Per 1 SD deviation for continuous measures. Treatment arm is adjusted for insulin sensitivity by M/I, clamp-derived β-cell function responses are adjusted for treatment arm and insulin sensitivity by M/I, and all OGTT-derived β-cell function responses are adjusted for treatment arm and Insulin sensitivity by 1/FI.

Glycemic Worsening Based on Progression From IGT to Type 2 Diabetes

Among youth with IGT at baseline, 15.9% progressed to diabetes by M12 and 25% to diabetes by M21. In youth, treatment group did not affect progression from IGT to type 2 diabetes at M12 (P = 0.28) or M21 (P = 0.40) (Fig. 2A). Among adults with IGT at baseline, 21.2% progressed to diabetes by M12 and 39.1% by M21. In adults, treatment was borderline effective in reducing the progression from IGT to type 2 diabetes at M12 (P = 0.06 with the lowest rate in LIRA+MET) but not by M21 (P = 0.20) (Fig. 2B). The overall rate of progression from IGT to type 2 diabetes did not differ between youth and adults by M12 (P = 0.55) but was borderline significant by M21 (P = 0.089 with lower rates among youth). Limiting this comparison to include only adults randomized to MET or G-MET (to compare the interventions common to youth and adults) did not alter our findings (Fig. 2C).

Life table estimate to progression from IGT to type 2 diabetes. A: Cumulative incidence of type 2 diabetes in youth over the duration of the study among youth with IGT at baseline. The progression to type 2 diabetes did not differ in youth between glargine, followed by metformin (G-MET) or metformin alone (MET) at M12 (P = 0.28) or M21 (P = 0.40). B: Cumulative incidence of type 2 diabetes in adults over the duration of the study among adults with IGT at baseline. The progression to type 2 diabetes was borderline significant between the four intervention arms at M12 (P = 0.06 for overall comparison) but not at M21 (P = 0.20 for overall comparison). C: Cumulative incidence of type 2 diabetes in youth and adults randomized to metformin (MET) alone vs. glargine, followed by metformin (G-MET), over the duration of the study, among youth and adults with IGT at baseline. The progression to type 2 diabetes did not differ between youth and adults in either intervention arm.

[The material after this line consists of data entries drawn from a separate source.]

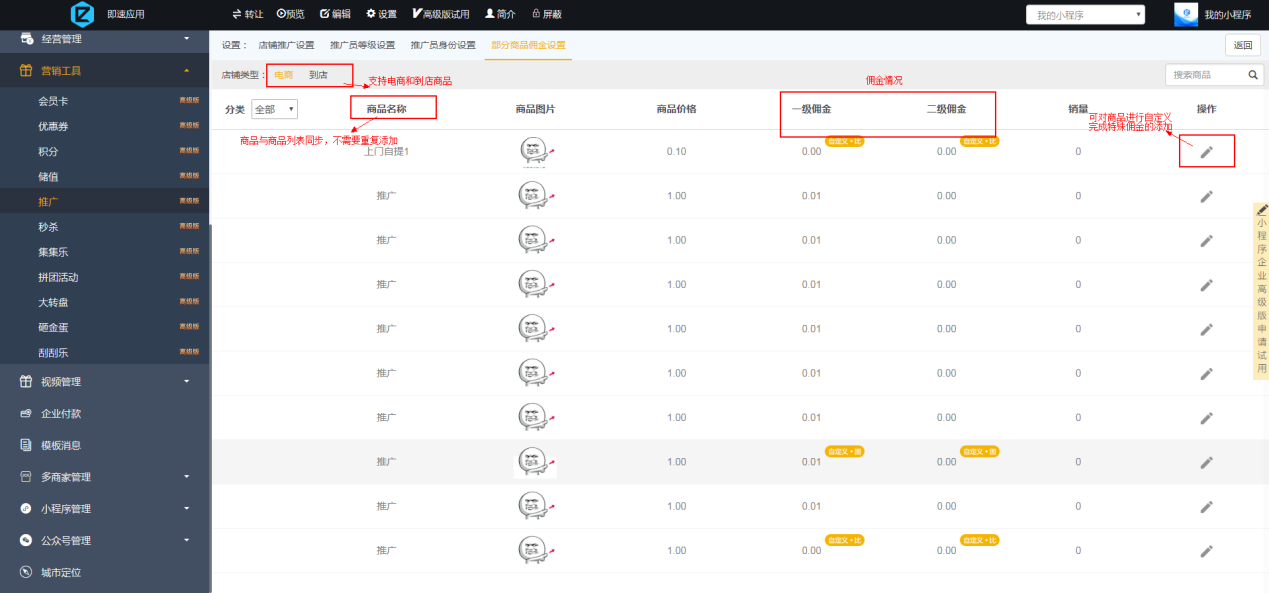Click the 屏蔽 lock icon in top bar
1269x593 pixels.
(536, 14)
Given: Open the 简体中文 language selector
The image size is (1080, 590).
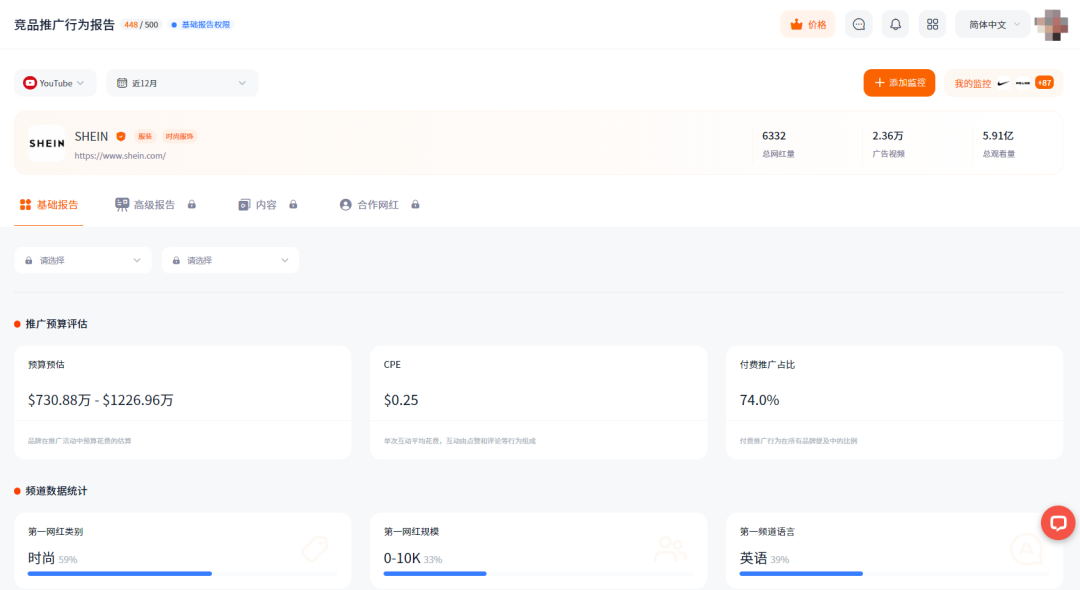Looking at the screenshot, I should point(991,24).
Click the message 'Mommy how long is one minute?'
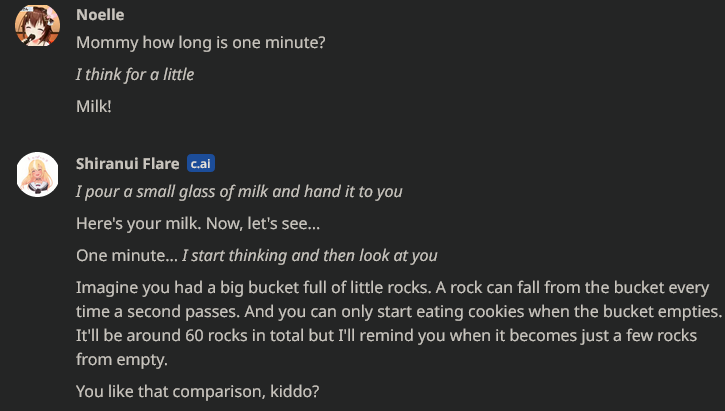Viewport: 725px width, 411px height. 201,43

In youth, progression to diabetes at M12 and M21 was associated with lower baseline maximal β-cell responses by clamp-derived ACPR_max (P = 0.017 and P = 0.039, respectively, data not shown), at M12 by lower baseline AIR_max (P = 0.004, data not shown), and at M21 by lower baseline first-phase response by clamp-derived AIRg (P = 0.039, data not shown). Similar to youth, in adults, lower baseline clamp-derived first-phase responses (AIRg and ACPRg) also predicted progression to diabetes at M12 (P = 0.001 and P = 0.010, respectively; data not shown) and M21 (P = 0.007 and P = 0.010, respectively; data not shown), as did lower baseline OGTT-derived IGI at M21 P = 0.034; data not shown). Different from youth, progression to type 2 diabetes at M12 and M21 in adults was associated with lower baseline insulin sensitivity by clamp-derived M/I (P = 0.016 and P = 0.003, respectively; data not shown) and by OGTT-derived 1/FI (P = 0.010 and P = 0.029, respectively; data not shown).

Conclusions

The current analysis of outcomes in the RISE study of youth and adults with IGT or recently diagnosed type 2 diabetes demonstrates that 1) short-term pharmacologic interventions did not reduce glycemic worsening or progression from IGT to type 2 diabetes in youth; 2) LIRA+MET was effective in reducing glycemic worsening while on therapy in adults, but this effectiveness did not persist 9 months after treatment withdrawal, consistent with our previous findings (10,14); 3) glycemic worsening was progressive in both groups, although greater in youth as 36% of youth versus 20% of adults (approaching 30% in adults randomized to placebo) developed glycemic worsening by the end of the 21-month study period, despite 12 months of active treatment with pharmacologic agents; and 4) independent of pharmacologic intervention, β-cell dysfunction at baseline was a significant predictor of glycemic worsening in both youth and adults, both while they were on treatment and after treatment withdrawal, whereas while initial glycemia was predictive in youth, insulin sensitivity was predictive in adults.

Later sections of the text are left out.